Gość Polskiego Radia 24 podkreślił, że mamy do czynienia z dyktaturami, które nie mają żadnych zahamowań. - Dlatego obecność wojska i służb przy granicy jest konieczna. Nie chcę Irpienia w Białowieży. Jednak wszystko to, co ma miejsce na granicy, trzeba robić z głową. Niestety od początku kryzys graniczny był wykorzystywany przez obie strony - reżim Łukaszenki i ówczesny rząd PiS - do celów politycznych. Wpadliśmy w koleiny, którymi zmierzamy w niebezpiecznym kierunku. Przez to, jak traktuje się uchodźców, nastąpił podział na służby, wojsko a lokalne społeczności i organizacje tam działające.

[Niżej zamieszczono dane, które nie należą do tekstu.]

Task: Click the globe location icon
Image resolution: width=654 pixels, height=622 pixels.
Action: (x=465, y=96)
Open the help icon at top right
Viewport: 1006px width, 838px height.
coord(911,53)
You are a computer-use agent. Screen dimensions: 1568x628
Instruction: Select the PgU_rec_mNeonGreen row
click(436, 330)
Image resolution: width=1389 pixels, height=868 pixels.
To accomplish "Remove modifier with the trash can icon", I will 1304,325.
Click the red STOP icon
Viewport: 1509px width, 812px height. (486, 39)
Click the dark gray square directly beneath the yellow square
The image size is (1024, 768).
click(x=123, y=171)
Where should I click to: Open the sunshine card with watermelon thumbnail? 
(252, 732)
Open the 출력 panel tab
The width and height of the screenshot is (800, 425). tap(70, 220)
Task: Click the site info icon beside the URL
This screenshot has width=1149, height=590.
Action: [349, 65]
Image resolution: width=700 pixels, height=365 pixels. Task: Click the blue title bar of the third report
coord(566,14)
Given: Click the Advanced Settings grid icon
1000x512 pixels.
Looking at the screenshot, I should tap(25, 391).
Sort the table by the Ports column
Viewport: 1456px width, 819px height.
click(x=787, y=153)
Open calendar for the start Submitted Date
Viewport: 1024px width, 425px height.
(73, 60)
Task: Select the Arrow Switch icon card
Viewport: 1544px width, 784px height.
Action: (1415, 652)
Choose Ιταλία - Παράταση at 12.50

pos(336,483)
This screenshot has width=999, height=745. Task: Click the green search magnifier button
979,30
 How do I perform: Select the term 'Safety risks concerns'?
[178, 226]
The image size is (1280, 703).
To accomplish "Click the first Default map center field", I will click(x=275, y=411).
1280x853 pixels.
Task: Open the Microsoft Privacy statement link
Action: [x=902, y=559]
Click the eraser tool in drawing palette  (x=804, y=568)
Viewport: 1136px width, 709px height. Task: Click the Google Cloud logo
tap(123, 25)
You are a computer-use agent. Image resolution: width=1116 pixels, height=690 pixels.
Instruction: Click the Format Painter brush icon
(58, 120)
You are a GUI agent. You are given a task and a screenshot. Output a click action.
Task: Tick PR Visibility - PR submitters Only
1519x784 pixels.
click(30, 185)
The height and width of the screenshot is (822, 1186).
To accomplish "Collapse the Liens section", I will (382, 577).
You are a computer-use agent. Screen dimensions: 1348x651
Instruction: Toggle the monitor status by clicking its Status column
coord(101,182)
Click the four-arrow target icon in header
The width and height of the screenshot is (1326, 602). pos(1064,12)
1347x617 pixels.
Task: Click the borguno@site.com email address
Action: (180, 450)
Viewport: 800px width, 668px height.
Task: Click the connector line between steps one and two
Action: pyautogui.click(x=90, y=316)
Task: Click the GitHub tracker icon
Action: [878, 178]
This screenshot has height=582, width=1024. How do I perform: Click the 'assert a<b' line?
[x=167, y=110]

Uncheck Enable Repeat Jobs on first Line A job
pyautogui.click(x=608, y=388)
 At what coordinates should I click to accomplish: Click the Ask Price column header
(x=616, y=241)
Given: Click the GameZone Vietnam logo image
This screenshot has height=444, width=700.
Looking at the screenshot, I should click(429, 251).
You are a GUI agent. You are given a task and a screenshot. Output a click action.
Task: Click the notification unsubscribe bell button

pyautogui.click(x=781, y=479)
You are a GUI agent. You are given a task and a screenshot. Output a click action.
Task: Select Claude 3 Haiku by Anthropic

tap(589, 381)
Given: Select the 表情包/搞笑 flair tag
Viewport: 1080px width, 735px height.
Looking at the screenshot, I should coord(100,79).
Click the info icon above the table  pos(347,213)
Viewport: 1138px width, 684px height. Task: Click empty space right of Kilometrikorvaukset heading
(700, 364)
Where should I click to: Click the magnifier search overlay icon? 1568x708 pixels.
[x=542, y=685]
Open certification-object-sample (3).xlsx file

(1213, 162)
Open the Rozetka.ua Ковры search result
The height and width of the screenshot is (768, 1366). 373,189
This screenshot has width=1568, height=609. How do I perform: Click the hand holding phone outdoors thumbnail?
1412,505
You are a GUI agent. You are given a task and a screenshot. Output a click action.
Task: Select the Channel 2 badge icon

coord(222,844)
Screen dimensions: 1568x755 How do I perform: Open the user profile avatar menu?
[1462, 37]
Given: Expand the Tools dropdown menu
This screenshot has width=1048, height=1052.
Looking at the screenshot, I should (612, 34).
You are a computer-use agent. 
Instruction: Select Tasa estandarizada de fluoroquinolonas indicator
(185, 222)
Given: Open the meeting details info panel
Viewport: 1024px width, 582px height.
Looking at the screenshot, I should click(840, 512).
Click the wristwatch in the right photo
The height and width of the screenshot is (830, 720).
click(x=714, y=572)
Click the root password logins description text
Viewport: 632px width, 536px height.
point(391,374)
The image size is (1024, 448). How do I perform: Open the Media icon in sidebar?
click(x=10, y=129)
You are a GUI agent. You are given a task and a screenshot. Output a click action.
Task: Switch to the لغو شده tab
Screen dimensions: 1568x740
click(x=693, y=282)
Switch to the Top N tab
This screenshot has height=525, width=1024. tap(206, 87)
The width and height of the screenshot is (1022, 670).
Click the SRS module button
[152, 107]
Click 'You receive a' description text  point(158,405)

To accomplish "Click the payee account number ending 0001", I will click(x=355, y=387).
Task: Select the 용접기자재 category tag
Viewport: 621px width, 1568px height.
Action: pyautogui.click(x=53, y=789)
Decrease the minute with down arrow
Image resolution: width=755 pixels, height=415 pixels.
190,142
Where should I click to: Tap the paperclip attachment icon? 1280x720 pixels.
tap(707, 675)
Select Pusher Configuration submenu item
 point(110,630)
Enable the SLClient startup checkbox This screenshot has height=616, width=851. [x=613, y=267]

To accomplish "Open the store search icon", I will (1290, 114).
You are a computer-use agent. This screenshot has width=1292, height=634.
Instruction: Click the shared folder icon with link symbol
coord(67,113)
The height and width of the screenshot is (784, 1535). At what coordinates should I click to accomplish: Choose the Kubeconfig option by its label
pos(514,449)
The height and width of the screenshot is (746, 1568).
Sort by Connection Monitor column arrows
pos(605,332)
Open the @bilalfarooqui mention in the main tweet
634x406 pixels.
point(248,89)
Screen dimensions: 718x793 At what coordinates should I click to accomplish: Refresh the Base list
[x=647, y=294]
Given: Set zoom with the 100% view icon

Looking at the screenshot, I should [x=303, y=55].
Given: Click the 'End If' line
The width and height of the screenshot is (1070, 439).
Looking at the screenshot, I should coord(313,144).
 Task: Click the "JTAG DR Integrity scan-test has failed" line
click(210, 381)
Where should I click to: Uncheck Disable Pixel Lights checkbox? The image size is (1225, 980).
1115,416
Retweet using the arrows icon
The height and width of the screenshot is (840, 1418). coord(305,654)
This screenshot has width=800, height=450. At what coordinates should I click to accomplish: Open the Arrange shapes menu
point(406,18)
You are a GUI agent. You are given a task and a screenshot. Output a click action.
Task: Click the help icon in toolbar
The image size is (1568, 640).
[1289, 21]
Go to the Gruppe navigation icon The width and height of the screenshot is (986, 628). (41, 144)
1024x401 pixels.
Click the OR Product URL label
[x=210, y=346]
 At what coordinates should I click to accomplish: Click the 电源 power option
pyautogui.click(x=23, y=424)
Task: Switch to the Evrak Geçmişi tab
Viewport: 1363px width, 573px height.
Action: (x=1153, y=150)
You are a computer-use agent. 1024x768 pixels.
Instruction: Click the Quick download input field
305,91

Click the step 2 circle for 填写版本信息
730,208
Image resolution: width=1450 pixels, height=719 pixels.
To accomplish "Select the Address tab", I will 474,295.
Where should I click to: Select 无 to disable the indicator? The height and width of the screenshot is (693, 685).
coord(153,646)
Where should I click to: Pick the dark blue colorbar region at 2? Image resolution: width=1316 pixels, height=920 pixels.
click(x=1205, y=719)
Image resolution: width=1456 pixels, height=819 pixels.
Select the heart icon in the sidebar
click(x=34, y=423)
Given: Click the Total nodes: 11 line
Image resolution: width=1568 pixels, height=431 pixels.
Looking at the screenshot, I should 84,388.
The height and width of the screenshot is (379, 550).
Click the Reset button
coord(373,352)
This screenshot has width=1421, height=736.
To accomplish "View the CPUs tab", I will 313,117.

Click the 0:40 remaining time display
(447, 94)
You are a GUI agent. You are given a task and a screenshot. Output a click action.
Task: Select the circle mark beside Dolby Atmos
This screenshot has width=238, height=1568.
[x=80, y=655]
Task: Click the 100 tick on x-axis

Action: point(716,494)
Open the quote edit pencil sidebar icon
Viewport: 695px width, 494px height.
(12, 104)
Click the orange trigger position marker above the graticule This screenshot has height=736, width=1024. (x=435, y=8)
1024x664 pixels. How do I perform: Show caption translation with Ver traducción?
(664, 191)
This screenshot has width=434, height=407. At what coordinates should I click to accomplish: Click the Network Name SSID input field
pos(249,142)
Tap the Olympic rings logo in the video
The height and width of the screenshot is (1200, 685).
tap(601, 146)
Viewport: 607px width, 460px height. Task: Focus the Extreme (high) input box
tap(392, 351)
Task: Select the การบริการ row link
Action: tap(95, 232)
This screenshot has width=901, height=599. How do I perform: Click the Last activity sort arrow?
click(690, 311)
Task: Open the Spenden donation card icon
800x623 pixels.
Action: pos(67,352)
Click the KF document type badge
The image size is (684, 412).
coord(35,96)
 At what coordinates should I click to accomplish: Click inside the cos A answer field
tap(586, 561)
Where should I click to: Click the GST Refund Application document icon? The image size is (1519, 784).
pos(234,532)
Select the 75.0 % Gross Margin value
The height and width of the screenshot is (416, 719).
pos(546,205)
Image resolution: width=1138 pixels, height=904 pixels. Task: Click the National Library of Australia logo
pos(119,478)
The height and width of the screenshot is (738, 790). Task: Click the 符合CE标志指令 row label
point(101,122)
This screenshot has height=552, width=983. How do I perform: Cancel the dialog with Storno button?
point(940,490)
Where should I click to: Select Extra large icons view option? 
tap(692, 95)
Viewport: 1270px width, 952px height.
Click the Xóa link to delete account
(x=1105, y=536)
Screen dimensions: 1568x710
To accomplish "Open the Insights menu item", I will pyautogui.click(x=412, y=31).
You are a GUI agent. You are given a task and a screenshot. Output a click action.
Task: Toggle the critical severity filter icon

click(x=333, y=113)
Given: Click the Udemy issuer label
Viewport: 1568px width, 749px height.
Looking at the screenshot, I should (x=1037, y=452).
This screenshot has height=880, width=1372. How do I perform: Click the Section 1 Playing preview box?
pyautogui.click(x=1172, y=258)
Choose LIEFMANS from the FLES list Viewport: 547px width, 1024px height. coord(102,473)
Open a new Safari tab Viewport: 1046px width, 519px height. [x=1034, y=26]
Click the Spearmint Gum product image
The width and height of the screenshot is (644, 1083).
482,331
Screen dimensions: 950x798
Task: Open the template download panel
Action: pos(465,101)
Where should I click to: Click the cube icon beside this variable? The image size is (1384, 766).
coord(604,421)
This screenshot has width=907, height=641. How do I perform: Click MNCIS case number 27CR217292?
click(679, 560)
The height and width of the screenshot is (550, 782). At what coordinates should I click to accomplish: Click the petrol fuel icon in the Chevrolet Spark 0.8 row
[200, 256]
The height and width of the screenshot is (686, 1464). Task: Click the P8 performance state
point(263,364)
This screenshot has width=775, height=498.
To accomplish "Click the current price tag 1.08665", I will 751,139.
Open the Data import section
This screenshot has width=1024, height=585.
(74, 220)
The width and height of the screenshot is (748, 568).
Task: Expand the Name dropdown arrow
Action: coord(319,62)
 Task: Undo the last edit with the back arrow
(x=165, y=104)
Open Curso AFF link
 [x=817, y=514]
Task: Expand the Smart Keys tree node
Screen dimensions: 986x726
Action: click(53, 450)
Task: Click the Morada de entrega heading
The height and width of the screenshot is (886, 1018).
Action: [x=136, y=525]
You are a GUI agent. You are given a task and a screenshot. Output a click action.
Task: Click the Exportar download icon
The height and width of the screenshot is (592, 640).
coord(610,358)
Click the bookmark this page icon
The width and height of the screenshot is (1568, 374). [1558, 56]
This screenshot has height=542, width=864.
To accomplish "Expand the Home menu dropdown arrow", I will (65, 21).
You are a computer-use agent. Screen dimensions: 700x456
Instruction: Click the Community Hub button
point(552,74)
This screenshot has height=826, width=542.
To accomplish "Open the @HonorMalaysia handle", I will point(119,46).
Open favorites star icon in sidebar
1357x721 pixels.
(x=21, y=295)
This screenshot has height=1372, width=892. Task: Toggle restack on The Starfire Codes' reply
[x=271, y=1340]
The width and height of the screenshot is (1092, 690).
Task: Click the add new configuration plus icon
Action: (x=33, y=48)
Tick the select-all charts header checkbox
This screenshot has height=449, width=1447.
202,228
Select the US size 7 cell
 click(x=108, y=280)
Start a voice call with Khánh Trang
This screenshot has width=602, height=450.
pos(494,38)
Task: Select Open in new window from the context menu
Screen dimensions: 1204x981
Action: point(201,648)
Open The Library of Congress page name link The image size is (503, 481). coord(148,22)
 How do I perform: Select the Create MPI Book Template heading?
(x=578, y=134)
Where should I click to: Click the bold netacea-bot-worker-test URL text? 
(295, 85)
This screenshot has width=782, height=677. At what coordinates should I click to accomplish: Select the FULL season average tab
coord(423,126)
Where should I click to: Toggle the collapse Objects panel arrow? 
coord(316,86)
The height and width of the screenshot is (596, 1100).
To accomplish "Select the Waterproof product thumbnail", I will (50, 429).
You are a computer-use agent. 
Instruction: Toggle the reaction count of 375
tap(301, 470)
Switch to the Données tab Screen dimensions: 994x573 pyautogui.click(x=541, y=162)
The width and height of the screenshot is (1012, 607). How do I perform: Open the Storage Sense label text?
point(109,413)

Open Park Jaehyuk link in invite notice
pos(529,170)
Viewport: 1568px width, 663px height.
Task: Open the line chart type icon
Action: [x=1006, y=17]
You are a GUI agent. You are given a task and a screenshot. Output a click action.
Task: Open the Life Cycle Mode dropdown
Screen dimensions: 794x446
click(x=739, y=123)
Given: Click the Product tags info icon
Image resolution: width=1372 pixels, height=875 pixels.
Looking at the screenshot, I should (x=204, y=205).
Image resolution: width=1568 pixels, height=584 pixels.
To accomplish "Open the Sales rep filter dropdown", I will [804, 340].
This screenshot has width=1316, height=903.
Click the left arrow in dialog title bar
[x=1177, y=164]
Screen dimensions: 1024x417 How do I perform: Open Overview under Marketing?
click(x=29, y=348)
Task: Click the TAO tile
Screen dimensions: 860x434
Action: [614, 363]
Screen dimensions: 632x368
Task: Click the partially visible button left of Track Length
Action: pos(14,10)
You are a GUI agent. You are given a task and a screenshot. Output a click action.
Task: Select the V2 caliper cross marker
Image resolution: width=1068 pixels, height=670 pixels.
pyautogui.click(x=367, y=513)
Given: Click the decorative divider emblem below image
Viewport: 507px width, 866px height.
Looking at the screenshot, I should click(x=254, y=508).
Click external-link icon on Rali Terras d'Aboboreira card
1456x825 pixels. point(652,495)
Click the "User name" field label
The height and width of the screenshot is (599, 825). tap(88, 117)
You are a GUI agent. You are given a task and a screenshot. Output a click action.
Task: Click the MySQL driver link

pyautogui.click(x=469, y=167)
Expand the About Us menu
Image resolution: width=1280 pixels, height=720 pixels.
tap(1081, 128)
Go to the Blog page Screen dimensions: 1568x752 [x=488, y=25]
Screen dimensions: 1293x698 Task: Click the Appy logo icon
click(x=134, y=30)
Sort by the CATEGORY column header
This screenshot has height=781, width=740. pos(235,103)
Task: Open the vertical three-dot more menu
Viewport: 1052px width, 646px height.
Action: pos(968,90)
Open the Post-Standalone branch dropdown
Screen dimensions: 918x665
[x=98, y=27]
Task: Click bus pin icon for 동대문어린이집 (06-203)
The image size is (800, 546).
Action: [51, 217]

Jeśli chcemy być skuteczni w walce ze złem, to musimy być zjednoczeni - powiedział Adam Wajrak.
Koleiny, pułapka
Jego zdaniem politycy powinni nas wydobyć z tych kolein. - Dobrym znakiem jest, że obecny rząd wycofał się z rozporządzenia o strefie buforowej i zapowiedział konsultacje. Również na miejscu mamy sensownych lokalnych polityków. Niestety, ale płot i zasieki nie zapewnią bezpieczeństwa. Płot jest w tej chwili używany do atakowania polskich żołnierzy. Dzięki zaporze na granicy agresywne osoby inspirowane przez białoruskie służby atakują polskie wojsko. Przez to, że jest płot, mogą się szybko i bezkarnie wycofać. Nasi żołnierze są jak w pułapce. Z jednej strony jest płot, a z drugiej mają zasieki. Rannego polskiego żołnierza [zmarł w czwartek w szpitalu - przyp. red.] nie można było ratować. Dzielna strażniczka graniczna, która mu pomagała, została obrzucona kamieniami. Brakuje współpracy pomiędzy służbami, wojskiem i organizacjami pozarządowymi, które wyspecjalizowały się w odnajdywaniu ludzi w lesie. Państwu polskiemu powinno zależeć na zmianie tego stanu rzeczy. Jeżeli brutalnie potraktujemy uchodźców, to tej współpracy nie będzie - argumentował Wajrak.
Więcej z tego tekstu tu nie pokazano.